(Dataset entries)

※ ※ ※

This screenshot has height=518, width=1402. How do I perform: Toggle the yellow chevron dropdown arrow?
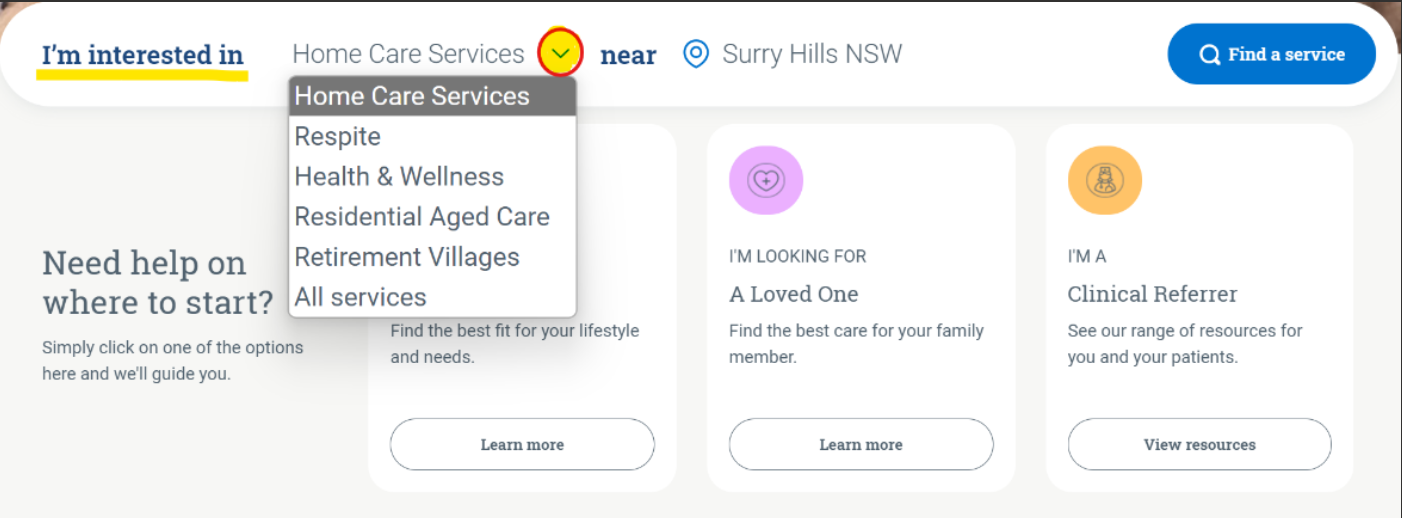click(560, 53)
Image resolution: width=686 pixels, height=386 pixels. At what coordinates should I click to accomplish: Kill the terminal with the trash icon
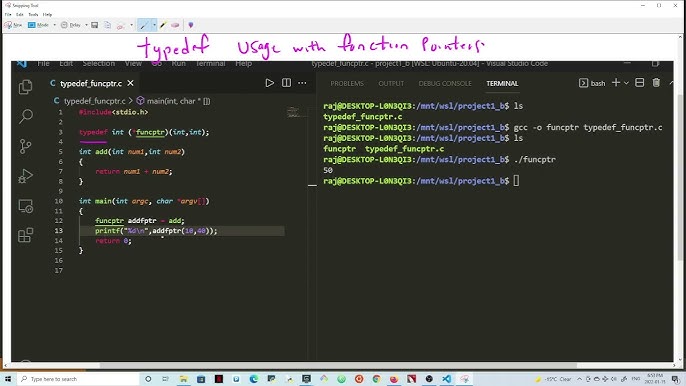point(656,83)
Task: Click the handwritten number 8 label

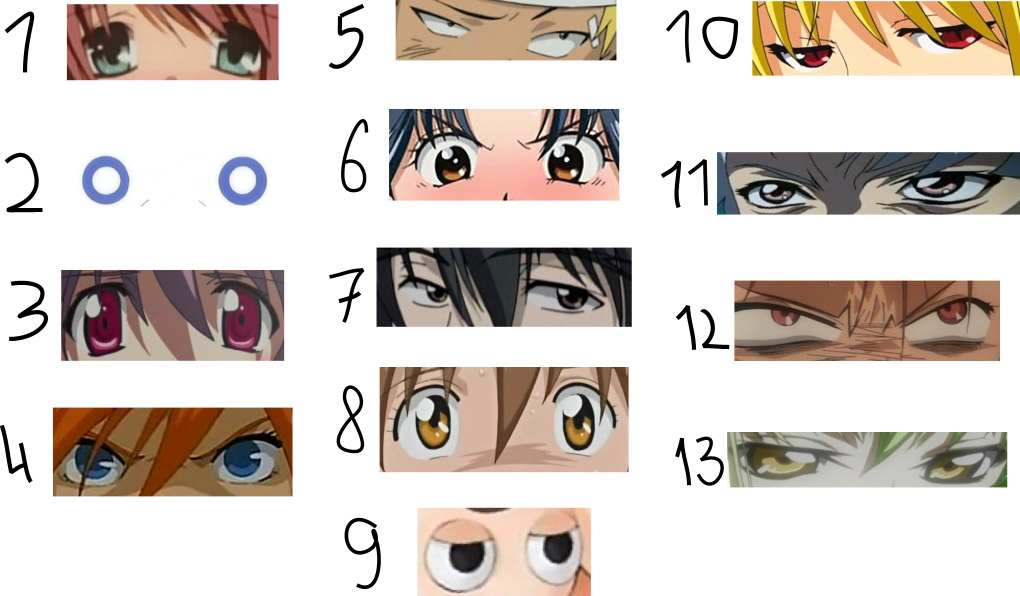Action: (351, 418)
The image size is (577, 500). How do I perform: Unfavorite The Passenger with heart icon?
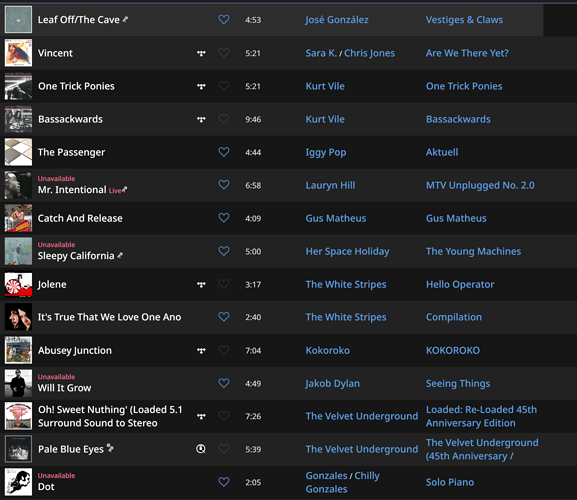224,152
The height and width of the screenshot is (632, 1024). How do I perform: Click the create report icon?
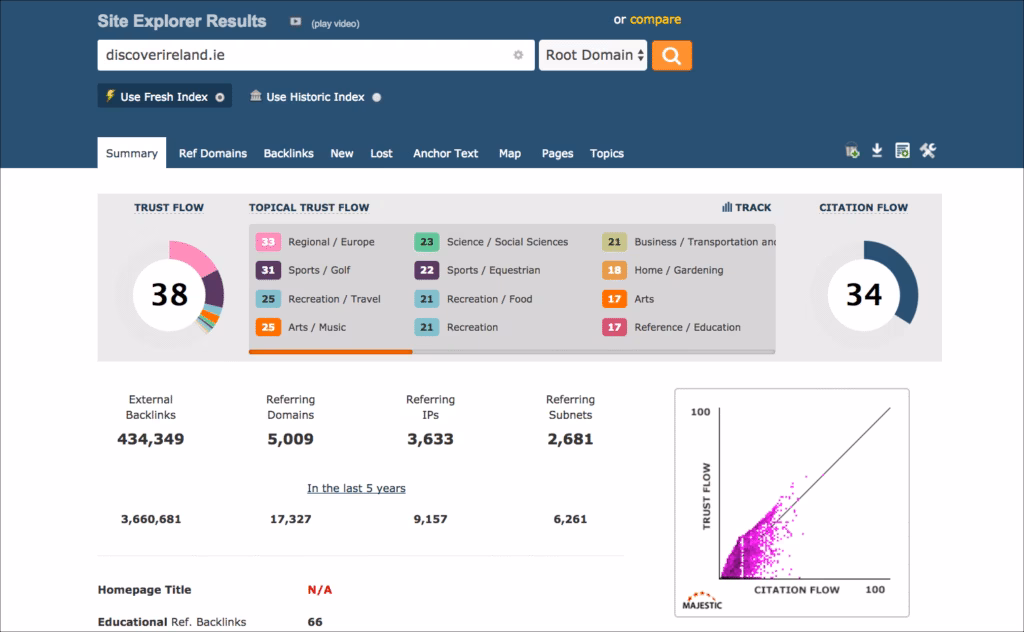coord(902,152)
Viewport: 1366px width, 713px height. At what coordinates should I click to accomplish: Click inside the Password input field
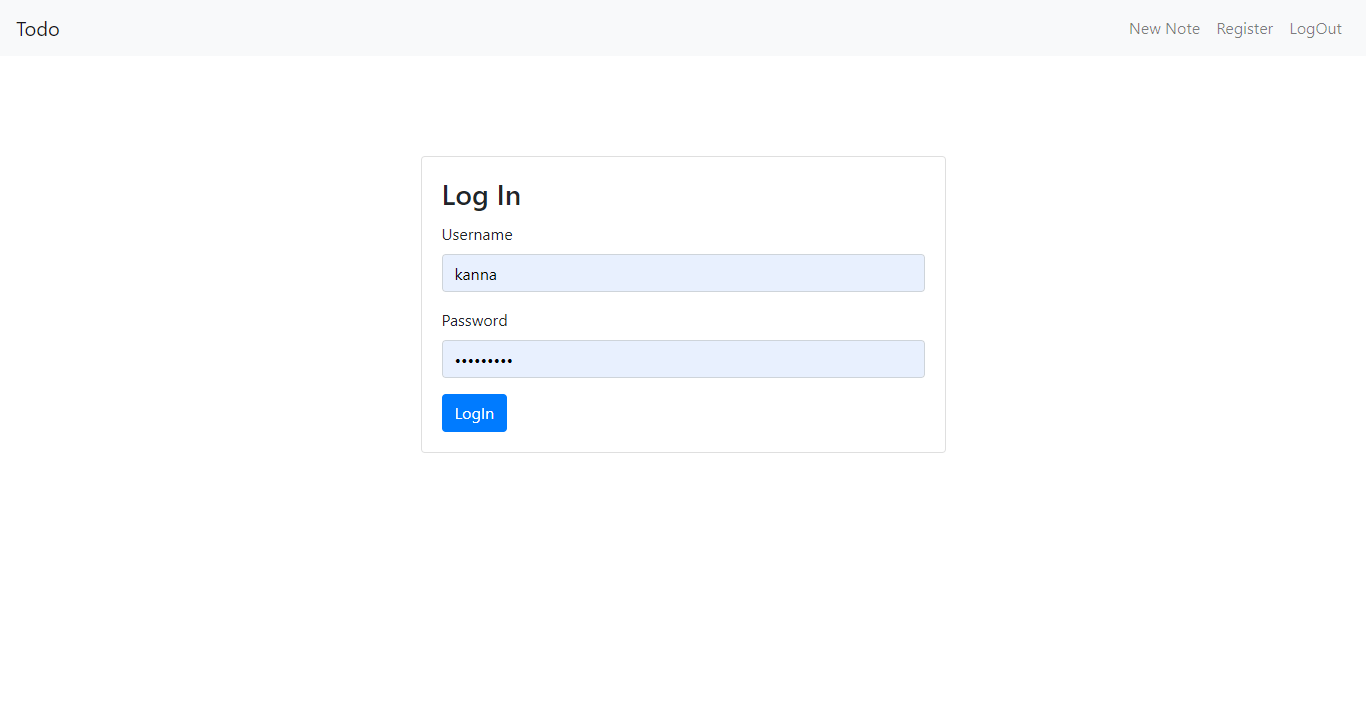(683, 359)
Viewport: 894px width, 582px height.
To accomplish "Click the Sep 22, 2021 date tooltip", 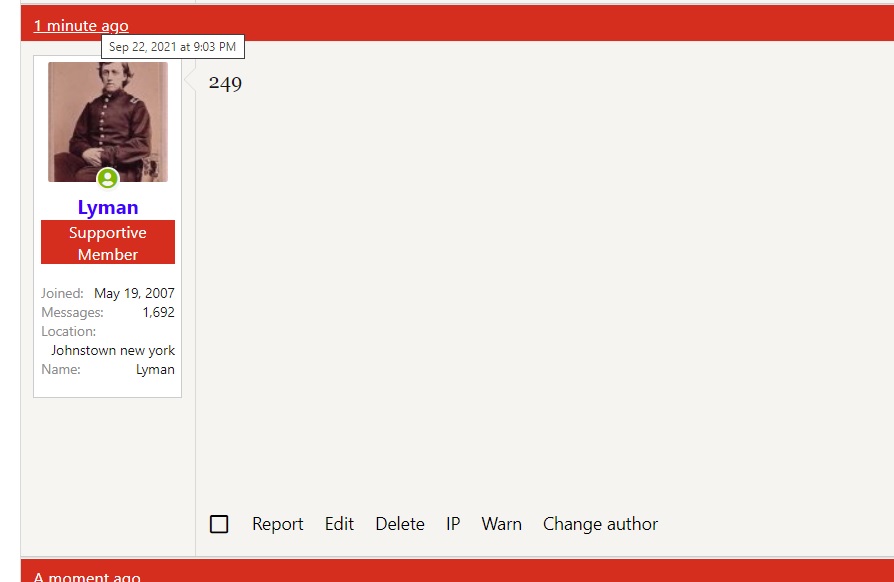I will point(173,47).
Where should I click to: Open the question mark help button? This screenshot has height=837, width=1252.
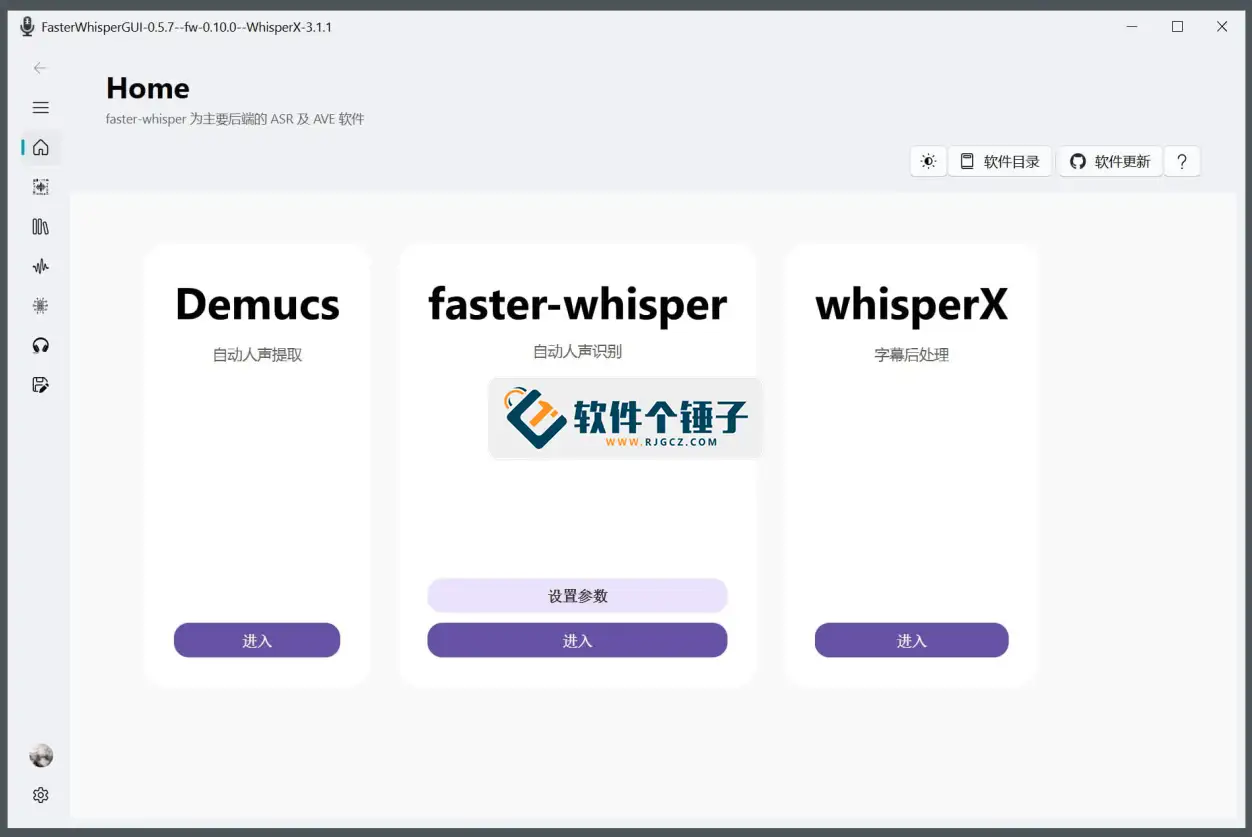pyautogui.click(x=1181, y=162)

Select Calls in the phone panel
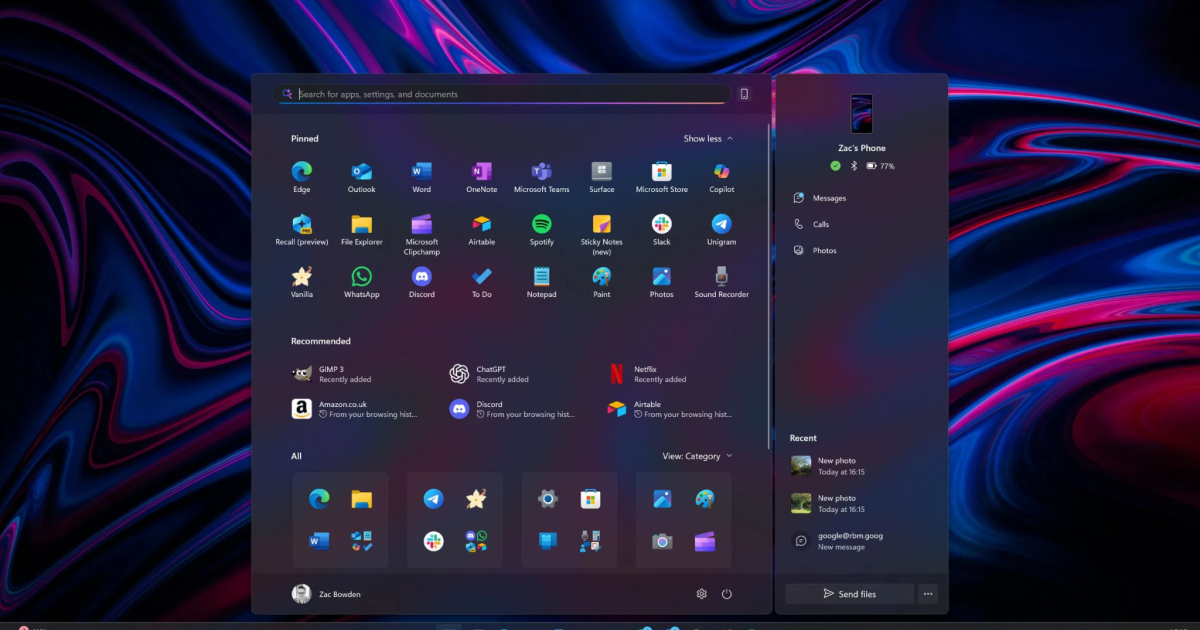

※ ※ ※

- _Task prompt_: With the pictures left out, copy exactly the lines from the line holding "Where should I" through the final line of the records, including both.

- _Result for this task_:
Where should I click to: Open the question mark help button? This screenshot has height=837, width=1252.
pyautogui.click(x=1181, y=162)

Select Calls in the phone panel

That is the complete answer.